In den beiden Seitenschiffen ist der Kreuzweg eingearbeitet, eine moderne Terrakotta-Arbeit von Benita Schnell-Stevenson, Fulda (1958). Die Reliefs zeigen beispielhaft die Zurückführung des dargestellten Gegenstandes auf wesentliche Elemente. Die entschlossenen Vereinfachung und der jeweilige Szenenausschnitt zeigen den Christuskopf und laden zur Betrachtung der Passion Jesu ein.
Das frühere Altarbild des linken Seitenaltares befindet sich im rechten Seiteneingang und stellt die Krönung Mariens über der Kulisse der Stadt Fulda und der Horaser Kirche dar. Umgeben wird es mit den übrigen Rosenkranzgeheimnissen.
Ebenfalls im rechten Seiteneingang hängt ein kleines ovales Ölbild des hl. Franz Borgia und ein Ölbild, das wahrscheinlich aus dem alten Jesuitenkolleg stammt, stellt den heiligen Bonifatius dar und trägt die Signatur C. (Clemens) Witzel 1866.
Im linken Seiteneingang befindet sich ein neugotischer Altaraufsatz, der den Tod des hl. Josef darstellt, und das früher das Altarbild des rechten Seitenaltars war.
Wahrscheinlich ebenfalls aus dem alten Jesuitenkolleg stammen die beiden anderen Bilder. Das eine ovale Ölbild zeigt den hl. Aloysius von Gonzaga, das andere ist das barocke Altarblatt des Oratoriums des Jesuitenkollegs und ist eine nicht signierte Arbeit des Fuldaer Hofmalers Emanuel Wohlhaubter. Es stellt die Gottesmutter dar die dem vor ihr knieenden Stanislaus Kostka das Jesuskind überreicht. Ebenfalls befindet sich hier das frühere Altarbild der Wendelinuskapelle, welches den hl. Wendelinus darstellt.
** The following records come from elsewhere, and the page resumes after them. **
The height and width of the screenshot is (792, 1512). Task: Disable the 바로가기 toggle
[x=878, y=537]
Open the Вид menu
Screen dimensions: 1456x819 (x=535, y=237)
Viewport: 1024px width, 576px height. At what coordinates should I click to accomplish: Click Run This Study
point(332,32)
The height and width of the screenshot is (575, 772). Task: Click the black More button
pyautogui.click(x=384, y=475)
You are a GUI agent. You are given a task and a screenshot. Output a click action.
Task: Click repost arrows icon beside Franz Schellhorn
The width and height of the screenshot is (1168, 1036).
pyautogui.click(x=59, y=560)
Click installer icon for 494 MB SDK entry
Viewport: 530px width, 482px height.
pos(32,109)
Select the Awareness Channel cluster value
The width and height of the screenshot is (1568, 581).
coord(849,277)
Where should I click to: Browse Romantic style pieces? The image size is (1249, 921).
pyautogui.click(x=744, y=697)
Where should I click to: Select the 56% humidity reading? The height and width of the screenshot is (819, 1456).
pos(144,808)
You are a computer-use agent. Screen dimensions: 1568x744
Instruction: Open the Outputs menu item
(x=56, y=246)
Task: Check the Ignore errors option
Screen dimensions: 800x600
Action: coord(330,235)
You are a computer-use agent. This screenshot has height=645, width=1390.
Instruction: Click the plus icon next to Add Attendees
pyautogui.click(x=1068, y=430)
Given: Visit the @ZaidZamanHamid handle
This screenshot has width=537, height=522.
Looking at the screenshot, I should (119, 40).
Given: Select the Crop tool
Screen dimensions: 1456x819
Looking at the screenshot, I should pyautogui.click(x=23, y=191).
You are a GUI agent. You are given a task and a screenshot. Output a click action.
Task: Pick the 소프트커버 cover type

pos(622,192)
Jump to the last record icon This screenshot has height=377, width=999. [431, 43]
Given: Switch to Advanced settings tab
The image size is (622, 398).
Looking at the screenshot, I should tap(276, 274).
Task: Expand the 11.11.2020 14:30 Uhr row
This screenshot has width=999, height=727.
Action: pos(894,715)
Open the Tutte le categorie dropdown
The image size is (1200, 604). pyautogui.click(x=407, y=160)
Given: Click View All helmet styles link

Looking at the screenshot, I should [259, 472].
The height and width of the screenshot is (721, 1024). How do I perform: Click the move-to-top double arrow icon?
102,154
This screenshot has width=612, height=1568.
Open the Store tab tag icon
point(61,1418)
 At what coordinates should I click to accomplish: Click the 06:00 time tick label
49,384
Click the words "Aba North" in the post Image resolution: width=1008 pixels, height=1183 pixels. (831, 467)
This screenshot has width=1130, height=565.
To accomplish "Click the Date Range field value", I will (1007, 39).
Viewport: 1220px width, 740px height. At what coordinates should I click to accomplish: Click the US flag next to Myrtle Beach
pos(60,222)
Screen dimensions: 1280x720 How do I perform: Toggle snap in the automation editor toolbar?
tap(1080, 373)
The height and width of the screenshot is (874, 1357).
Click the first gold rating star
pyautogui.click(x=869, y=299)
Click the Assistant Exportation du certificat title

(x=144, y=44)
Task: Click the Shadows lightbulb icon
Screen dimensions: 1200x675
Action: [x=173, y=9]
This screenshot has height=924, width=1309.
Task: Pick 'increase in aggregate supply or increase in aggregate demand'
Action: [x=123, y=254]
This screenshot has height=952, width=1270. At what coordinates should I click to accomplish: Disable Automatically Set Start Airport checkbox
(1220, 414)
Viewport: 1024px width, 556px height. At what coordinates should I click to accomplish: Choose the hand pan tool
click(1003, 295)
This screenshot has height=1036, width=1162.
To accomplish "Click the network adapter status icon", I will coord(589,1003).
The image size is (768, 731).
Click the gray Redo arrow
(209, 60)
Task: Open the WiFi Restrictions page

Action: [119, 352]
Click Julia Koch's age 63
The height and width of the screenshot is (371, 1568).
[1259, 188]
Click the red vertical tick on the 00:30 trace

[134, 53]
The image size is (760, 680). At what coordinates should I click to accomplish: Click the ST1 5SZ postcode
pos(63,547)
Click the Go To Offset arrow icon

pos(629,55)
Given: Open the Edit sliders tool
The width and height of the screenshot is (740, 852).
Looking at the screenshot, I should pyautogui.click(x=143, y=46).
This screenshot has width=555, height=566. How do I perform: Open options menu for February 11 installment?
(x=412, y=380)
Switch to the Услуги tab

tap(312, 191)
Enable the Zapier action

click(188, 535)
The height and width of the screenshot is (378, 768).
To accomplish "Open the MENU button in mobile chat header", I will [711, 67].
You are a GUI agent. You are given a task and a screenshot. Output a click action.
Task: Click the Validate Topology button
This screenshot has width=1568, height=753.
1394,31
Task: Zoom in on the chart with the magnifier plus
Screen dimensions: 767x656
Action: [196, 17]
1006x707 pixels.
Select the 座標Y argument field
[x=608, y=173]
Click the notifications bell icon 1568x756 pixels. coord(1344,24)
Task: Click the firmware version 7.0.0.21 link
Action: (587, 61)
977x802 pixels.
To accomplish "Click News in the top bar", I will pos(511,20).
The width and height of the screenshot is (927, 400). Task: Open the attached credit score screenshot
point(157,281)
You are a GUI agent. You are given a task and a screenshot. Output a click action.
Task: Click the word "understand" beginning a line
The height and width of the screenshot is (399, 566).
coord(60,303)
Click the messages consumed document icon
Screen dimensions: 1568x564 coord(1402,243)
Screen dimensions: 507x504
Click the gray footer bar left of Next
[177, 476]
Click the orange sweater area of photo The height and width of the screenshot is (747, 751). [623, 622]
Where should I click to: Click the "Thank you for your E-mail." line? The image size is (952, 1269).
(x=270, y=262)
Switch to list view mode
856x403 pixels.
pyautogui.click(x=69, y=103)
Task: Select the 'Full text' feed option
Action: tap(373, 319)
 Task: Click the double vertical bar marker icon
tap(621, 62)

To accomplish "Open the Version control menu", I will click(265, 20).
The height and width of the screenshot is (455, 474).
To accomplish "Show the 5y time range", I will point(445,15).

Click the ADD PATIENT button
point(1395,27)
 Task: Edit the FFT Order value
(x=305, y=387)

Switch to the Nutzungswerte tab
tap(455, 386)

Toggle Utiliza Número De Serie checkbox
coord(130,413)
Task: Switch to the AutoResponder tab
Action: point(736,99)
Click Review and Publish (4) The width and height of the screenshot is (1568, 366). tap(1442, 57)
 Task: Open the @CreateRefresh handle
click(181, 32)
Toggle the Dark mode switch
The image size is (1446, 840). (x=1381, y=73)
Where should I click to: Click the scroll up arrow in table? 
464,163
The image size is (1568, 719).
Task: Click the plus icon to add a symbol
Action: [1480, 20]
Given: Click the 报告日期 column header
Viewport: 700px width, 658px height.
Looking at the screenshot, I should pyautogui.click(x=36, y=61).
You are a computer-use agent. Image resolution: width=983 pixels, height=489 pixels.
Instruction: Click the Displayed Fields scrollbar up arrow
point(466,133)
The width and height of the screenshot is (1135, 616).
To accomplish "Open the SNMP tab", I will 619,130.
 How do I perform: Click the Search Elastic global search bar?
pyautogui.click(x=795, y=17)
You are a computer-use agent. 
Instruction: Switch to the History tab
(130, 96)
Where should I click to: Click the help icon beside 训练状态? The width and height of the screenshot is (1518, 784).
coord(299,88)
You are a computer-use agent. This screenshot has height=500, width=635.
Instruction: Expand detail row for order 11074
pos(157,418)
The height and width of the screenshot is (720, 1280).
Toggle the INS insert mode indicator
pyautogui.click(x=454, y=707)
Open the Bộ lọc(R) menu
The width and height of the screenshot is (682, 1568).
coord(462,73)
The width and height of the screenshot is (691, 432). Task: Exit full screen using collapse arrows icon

Die ursprüngliche Orgel von Fritz Clewing, Fulda, von 1898 umfasste ursprünglich 20 Register. Sie wurde 1953 durch die Gebrüder Späth ungebaut und auf 31 Register erweitert. Am 12.12.2004 wurde die neue Orgel, ein Werk der Firma Karl Schuke Berliner Orgelbau Werkstatt durch Bischof Heinz Josef Algermissen eingeweiht. (nähere Erläuterungen siehe Orgel)
Die St. Bonifatius-Kirche hat heute ein Fünfgeläute der Firma Otto / Bremen.  Die größte Glocke ist die Herz-Jesu Glocke, die an die Toten der beiden Weltkriege erinnert und stammt wie die St. Michaelsglocke, die Ave-Maria Glocke und die St. Josefsglocke stammen aus dem Jahr 1949. In der Sakristei befindet sich ein neugotischer Ankleidetisch mit zwei kleinen Holzfiguren,  die den hl. Sturmius und die hl. Lioba darstellen. Ebenfalls in der Sakristei befinden sich der Reliquienschrein  des alten Marienaltares und vier Ölbilder von der alten Kanzel, die die vier Evangelisten darstellen. Die St. Bonifatius-Kirche besitzt eine holzgeschnitzte Weihnachtskrippe mit 25 Figuren in einer Oberammergauer Arbeit.